Because the Graber court correctly held that State Farm’s submission to the appraisal process and timely payment of the ensuing appraisal award precluded the insured’s claim for breach of contract, the insured’s TPPCA claim should have met a similar fate. Indeed, as relevant authority makes clear, the court’s dismissal of the insured’s breach of contract claim rendered the insured incapable of establishing the contractual liability required to recover under the TPPCA.

Republic Underwriters Insurance Co. v. Mex-Tex Inc.
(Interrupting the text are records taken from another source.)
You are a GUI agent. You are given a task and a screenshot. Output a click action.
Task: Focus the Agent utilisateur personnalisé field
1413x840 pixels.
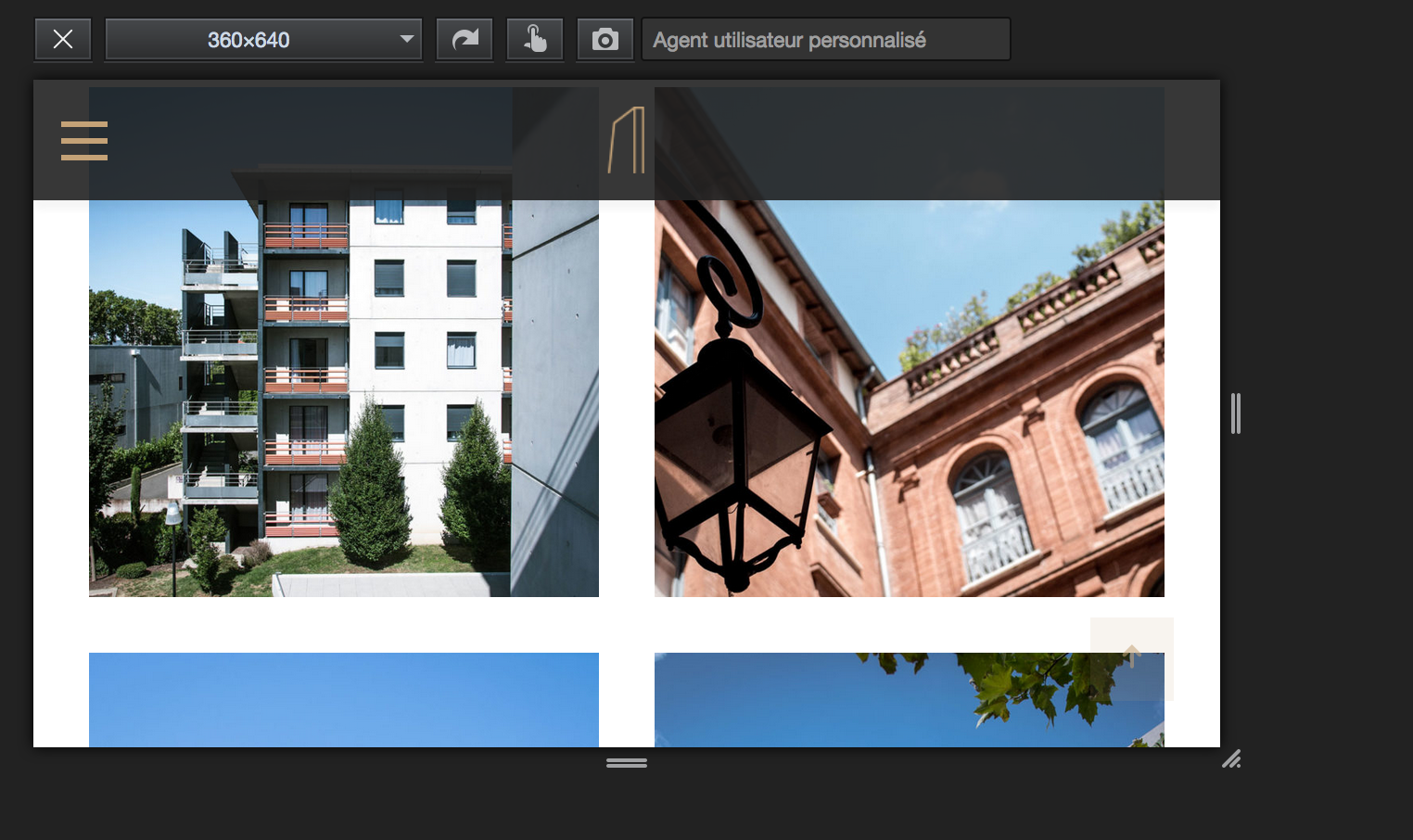coord(825,40)
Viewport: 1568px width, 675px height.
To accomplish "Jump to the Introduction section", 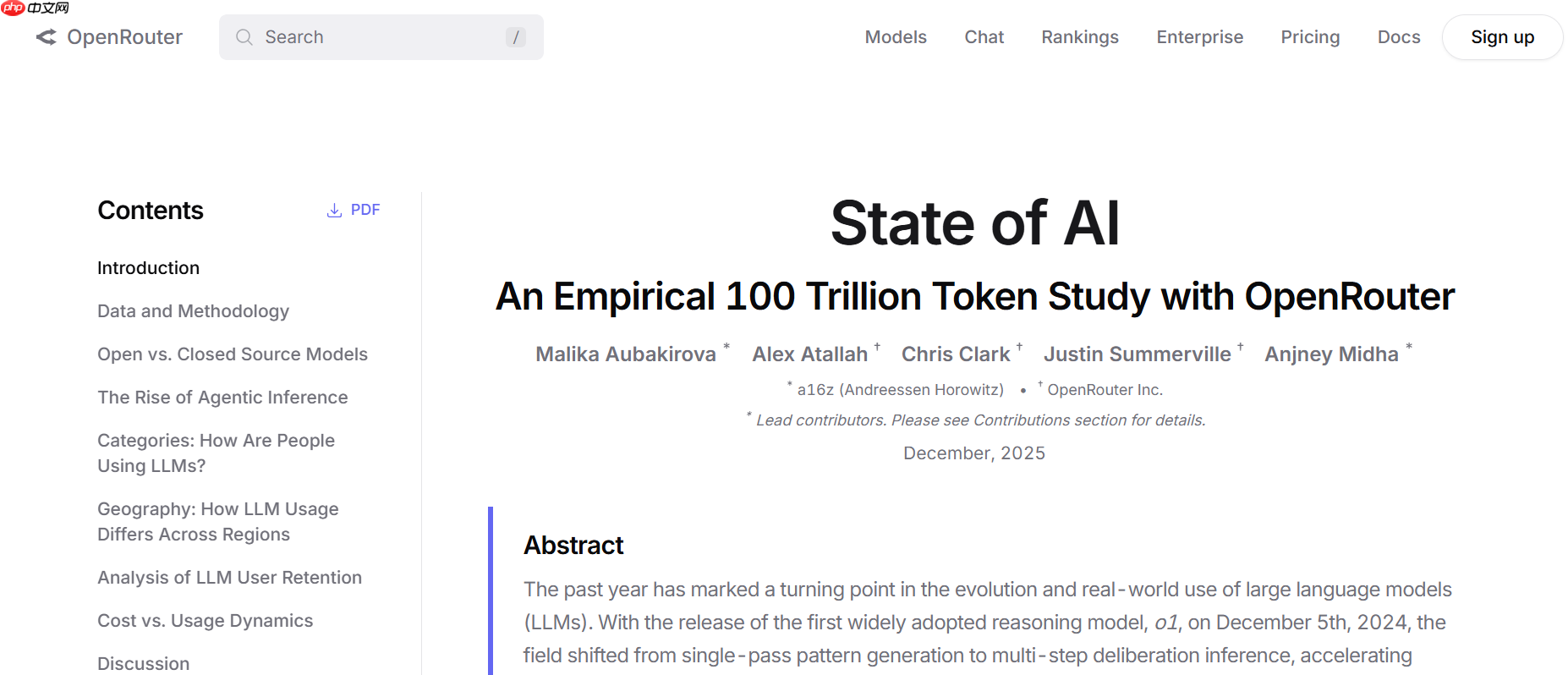I will (148, 267).
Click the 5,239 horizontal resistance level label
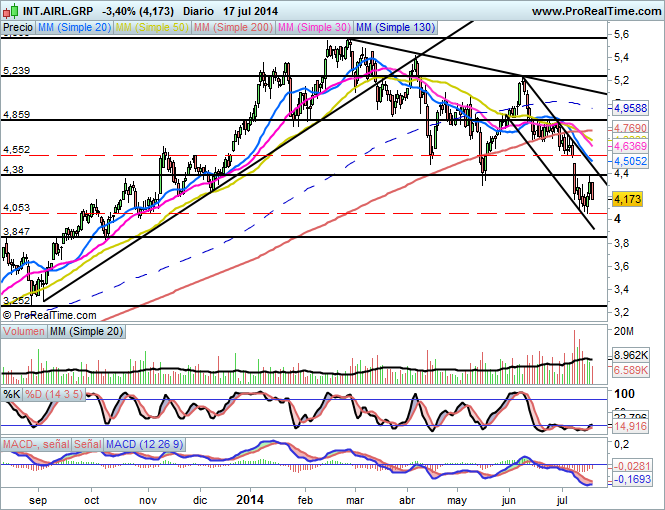Viewport: 665px width, 510px height. [x=18, y=71]
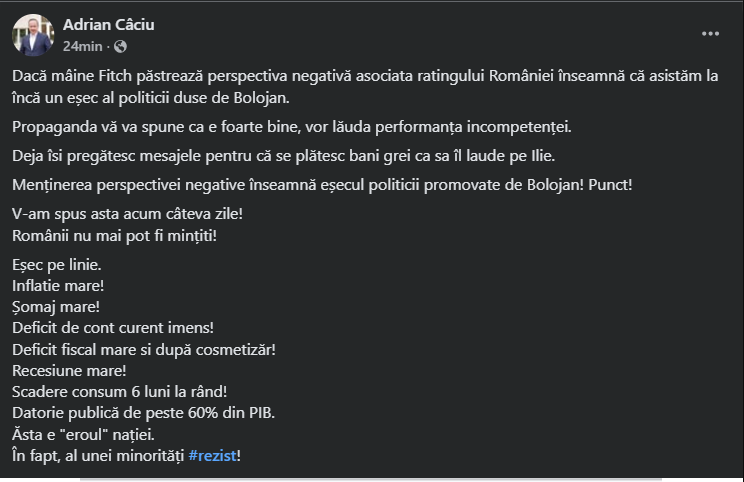Click the globe public audience icon
Screen dimensions: 744x482
pos(121,46)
In a further effort to justify its holding, the Graber court asserted that Breshears and its progeny conflict with the Texas Supreme Court’s holding in Republic Underwriters Insurance Co. v. Mex-Tex Inc.,[33] which held (in very general terms) that an insurer must pay interest on the unpaid amount of a claim. Several courts have concluded, however, that Mex-Tex has no application in the appraisal context. As one federal district court recently explained:

... Mex–Tex was not an appraisal case, and more relevant authority directs that an insurer commits no prompt payment violation when it submits to the delay inherent in the contractual appraisal process (in this case, invoked by the insured) before paying all covered damages determined by that process. Moreover, even assuming that appraisal awards must be paid within the time periods prescribed by [the TPPCA], [the insurer] complied with [the statute’s provisions ... by paying the award within 60 days of the umpire's decision.[34]

Accordingly, Mex-Tex — like Higginbotham — provides no support for the Graber court’s unprecedented conclusion that an insured’s TPPCA claims survive the insurer’s full and timely payment of an appraisal award.
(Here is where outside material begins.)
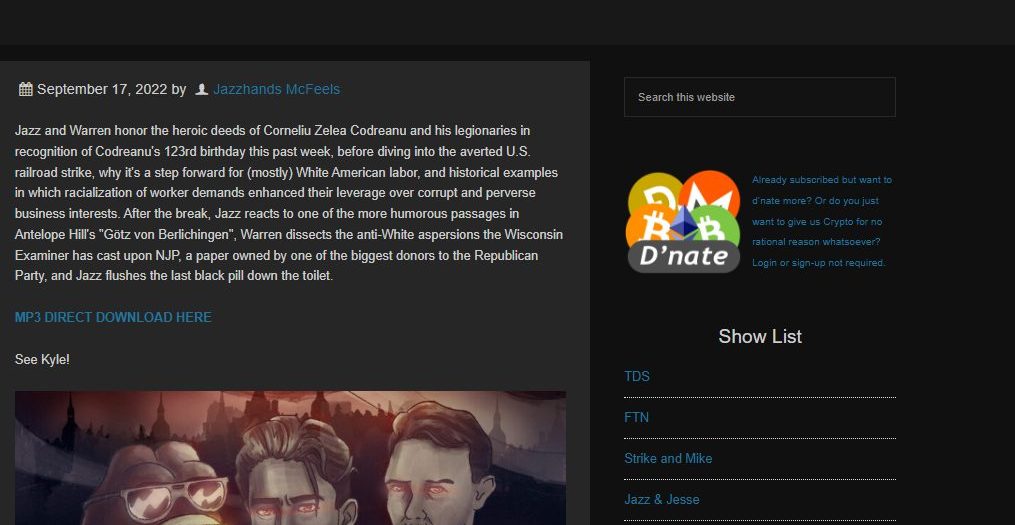Click the crypto donation text beside the logo
The height and width of the screenshot is (525, 1015).
(820, 221)
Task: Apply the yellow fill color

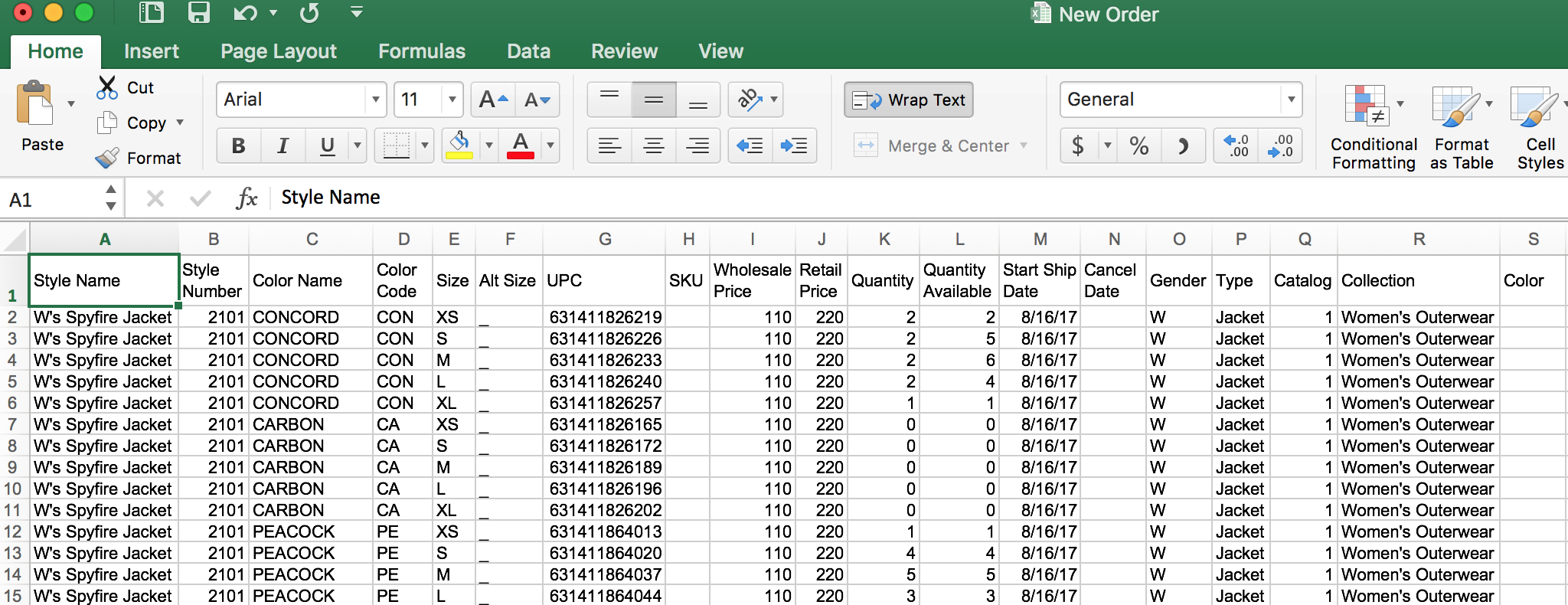Action: (459, 145)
The Graber Court Did not Reference, Let Alone Distinguish, the Fifth Circuit’s ‘highly persuasive’ holding in Blum’s Furniture.
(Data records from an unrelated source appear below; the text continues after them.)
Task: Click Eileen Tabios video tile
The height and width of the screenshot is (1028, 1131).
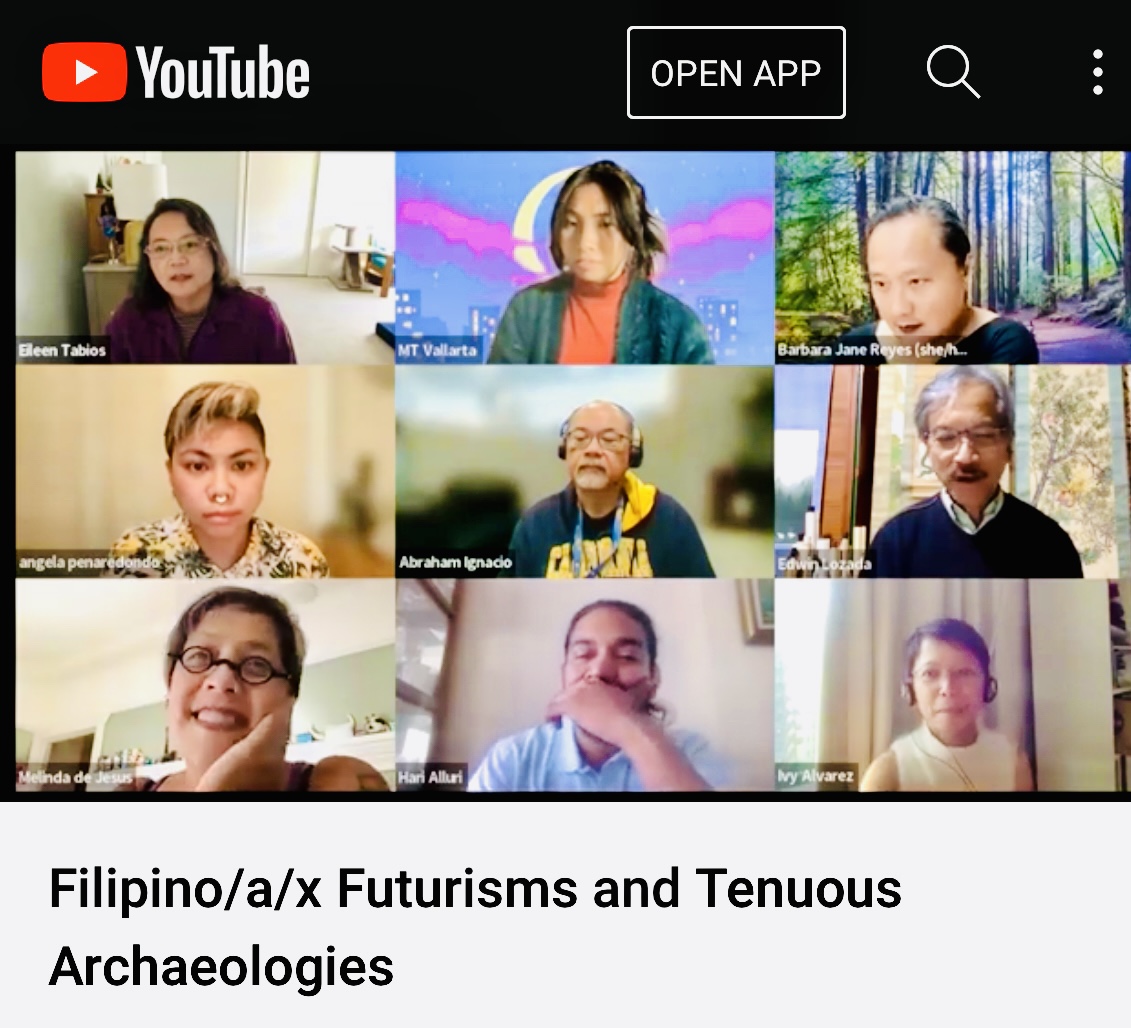Action: pyautogui.click(x=205, y=257)

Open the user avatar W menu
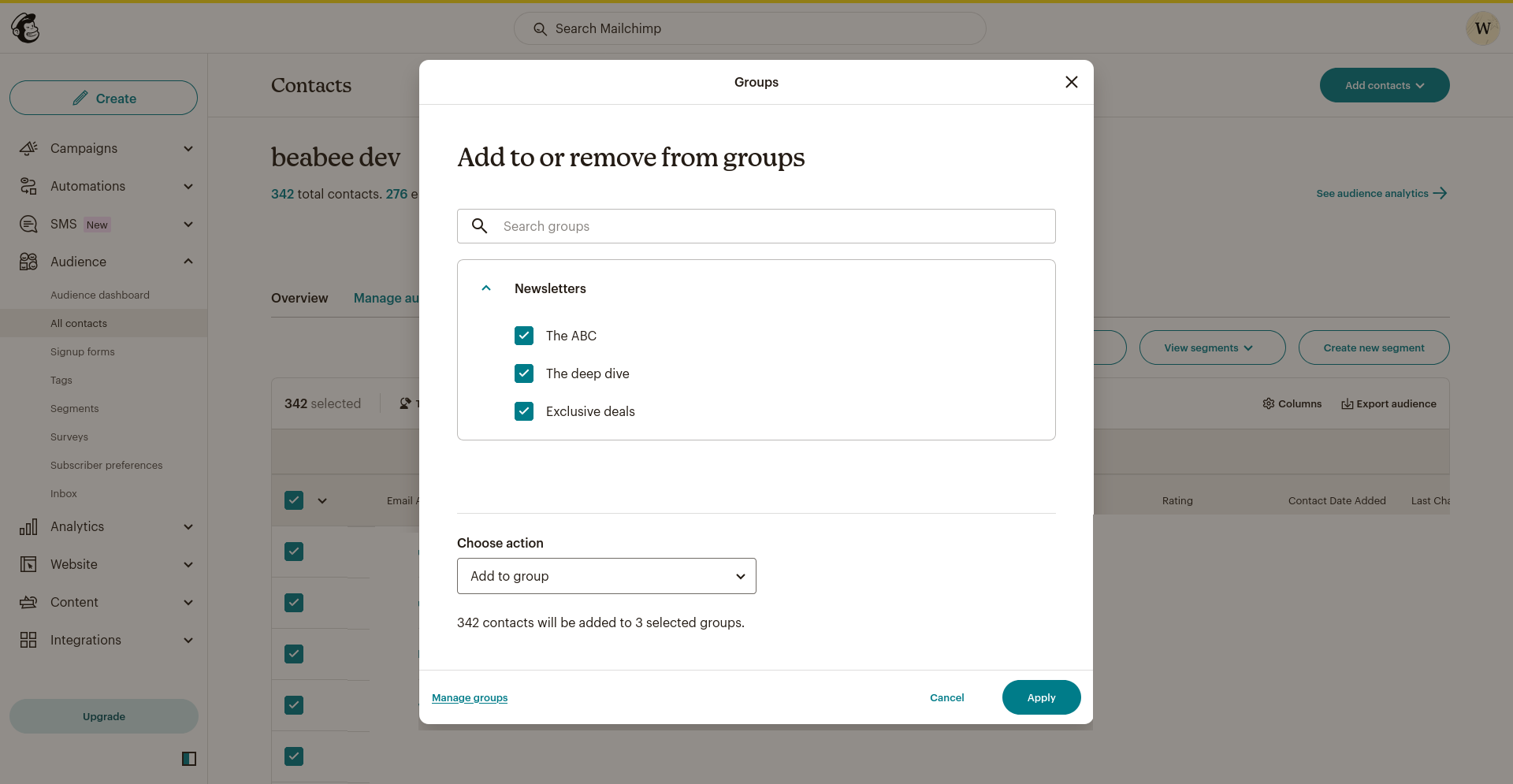click(1482, 28)
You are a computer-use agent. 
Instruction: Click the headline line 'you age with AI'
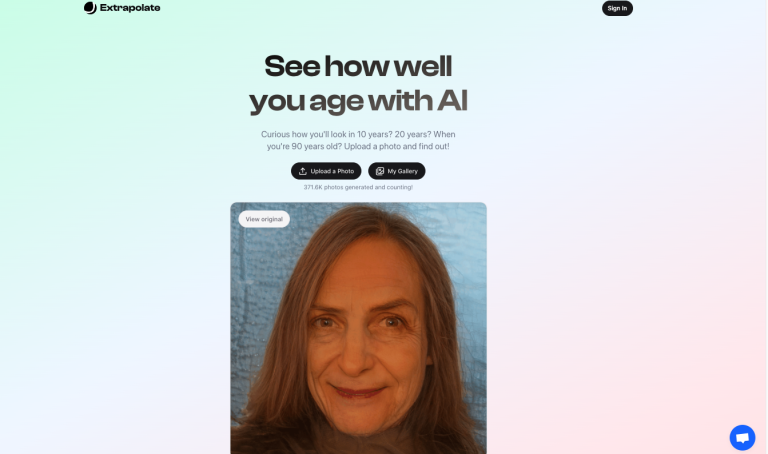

Perhaps Graber’s most glaring flaw lies not in its unpersuasive attempt to distinguish Breshears, nor in its reliance on factually distinguishable case law, but in the “highly persuasive authority”[35] it ignores — specifically, the Fifth Circuit’s holding in Blum’s Furniture Co. v. Certain Underwriters at Lloyds London.[36]

In Blum’s Furniture, the insured submitted a claim to its insurer (Lloyds) for property damage caused by Hurricane Ike.[37] Lloyds promptly paid the insured $50,000 and, upon receiving a revised damage estimate from the insured approximately one year later, paid the insured an additional $300,000.[38] After accepting these payments, the insured demanded appraisal.[39] The appraisal — which lasted more than a year — resulted in an award exceeding $1 million.[40]

Lloyds promptly paid the appraisal award, less amounts already paid and other deductions provided for by the policy,[41] but the insured nevertheless proceeded with suit against Lloyds, asserting breach of contract and extracontractual claims, including a claim for alleged violation of the TPPCA.[42] Following the close of discovery, Lloyds moved for summary judgment, arguing that its timely payment of the appraisal award precluded all claims asserted by the insured.[43] The district court agreed and dismissed the insured’s suit in its entirety.[44]

In disposing of the insured’s TPPCA claim, the district court noted that, “[u]nder Texas law, ‘full and timely payment of an appraisal award under the policy precludes an award of penalties under the Insurance Code's prompt payment provisions as a matter of law.’[45] Because Lloyds made full and timely payment of the appraisal award ... , [the insured’s] prompt payment claim fail[ed] as a matter of law.”[46]

The insured appealed to the Fifth Circuit, arguing (in part) that the district court improperly dismissed the insured’s TPPCA claim.[47] Four nonparty trade groups weighed in on the issue as well, claiming (as amici curiae) that the Supreme Court of Texas would not bar an action under the TPPCA when an insurer timely pays an adverse appraisal award.[48] The Fifth Circuit rejected these arguments, holding that the insured failed to establish a genuine issue of material fact regarding its extracontractual claims.[49] And, in so holding, the Fifth Circuit affirmed the district court’s summary judgment in its entirety, including the dismissal of the insured’s claim for alleged violations of the TPPCA.[50]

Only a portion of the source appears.